[Data records]
▼▼▼

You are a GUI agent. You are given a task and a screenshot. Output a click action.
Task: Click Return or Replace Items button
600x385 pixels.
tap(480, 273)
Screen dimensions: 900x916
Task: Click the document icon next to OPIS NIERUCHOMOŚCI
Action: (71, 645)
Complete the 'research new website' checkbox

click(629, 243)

▲▲▲

Write out exactly the lines that begin at the one containing "Task: Click Return or Replace Items button" and continue through the last line of the data, and only those.

» Written response:
Task: Click Return or Replace Items button
600x385 pixels.
tap(480, 273)
Screen dimensions: 900x916
Task: Click the document icon next to OPIS NIERUCHOMOŚCI
Action: (71, 645)
Complete the 'research new website' checkbox

click(629, 243)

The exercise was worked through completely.